### ENTRIES PROVIDED
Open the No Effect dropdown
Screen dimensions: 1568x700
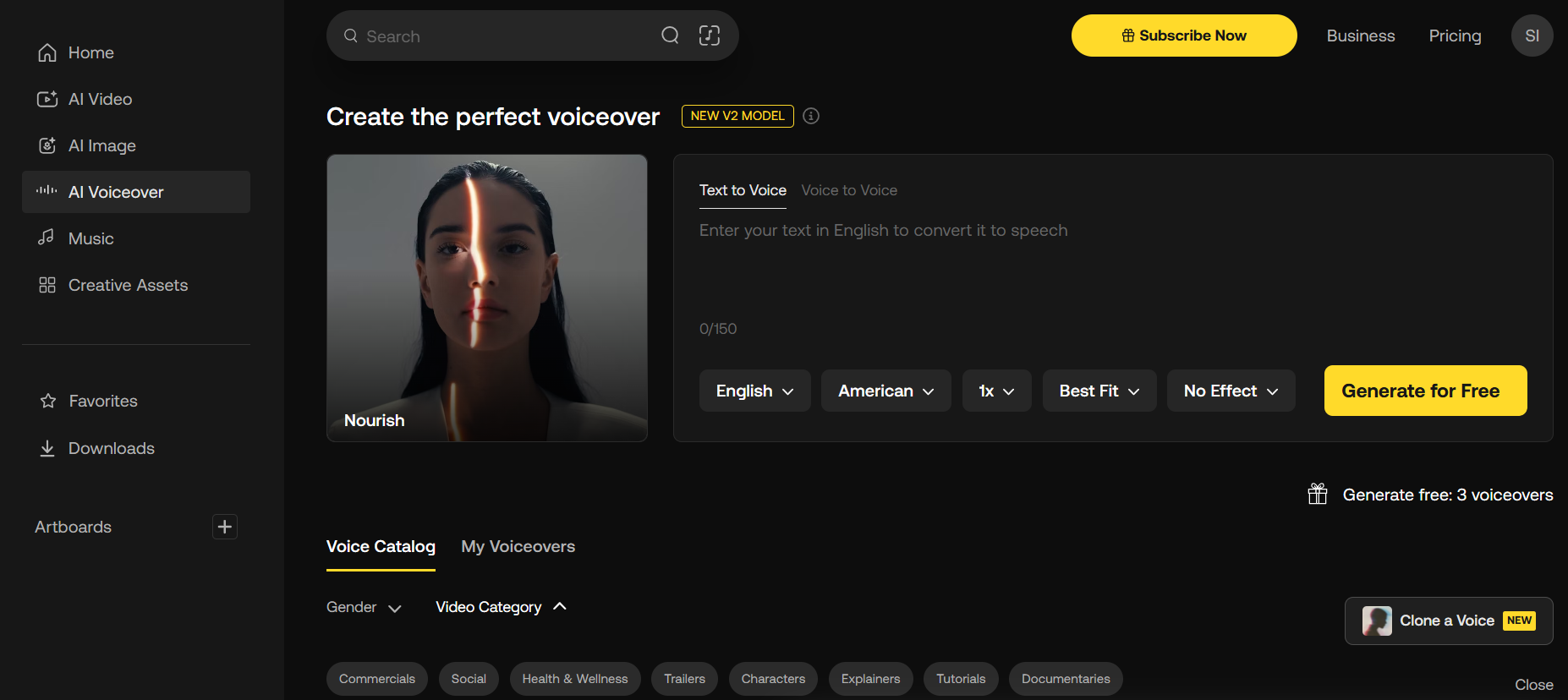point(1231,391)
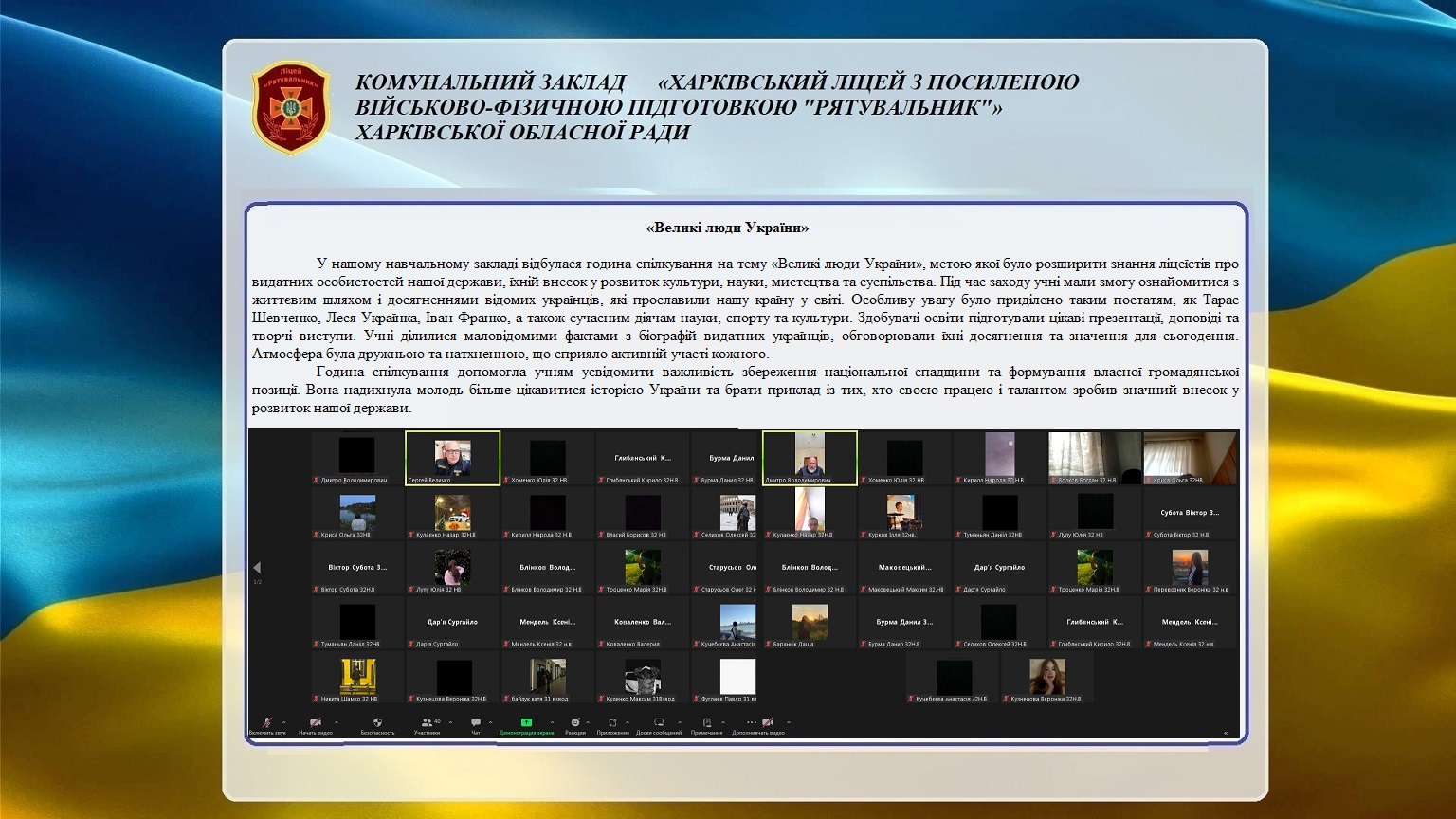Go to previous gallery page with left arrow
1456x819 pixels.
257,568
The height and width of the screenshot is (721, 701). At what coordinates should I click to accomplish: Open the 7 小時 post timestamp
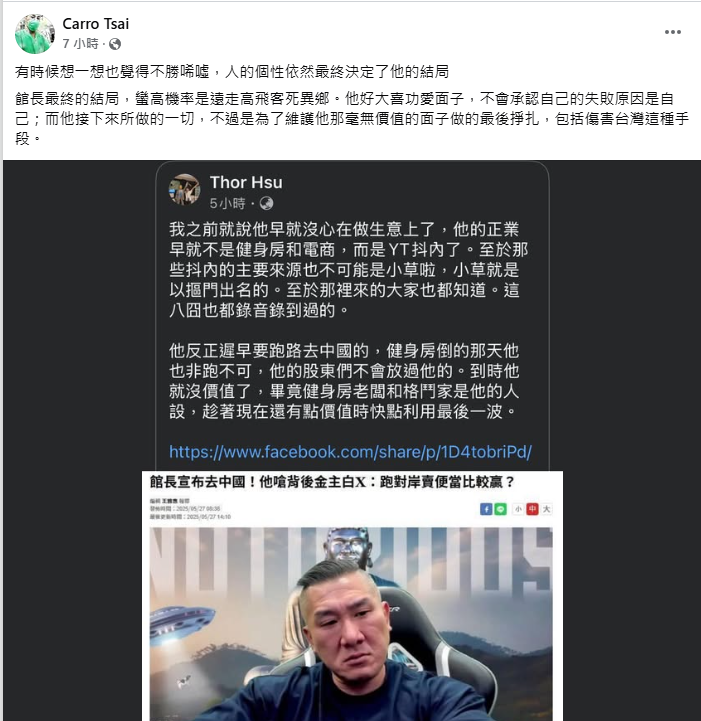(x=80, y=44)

### EXERCISE
Print the data word for word and omit the pictures.

### THE ANSWER
Open the No Effect dropdown
Screen dimensions: 1568x700
point(1231,391)
Go to previous gallery page with left arrow
1456x819 pixels.
257,568
The height and width of the screenshot is (721, 701). At what coordinates should I click to accomplish: Open the 7 小時 post timestamp
(x=80, y=44)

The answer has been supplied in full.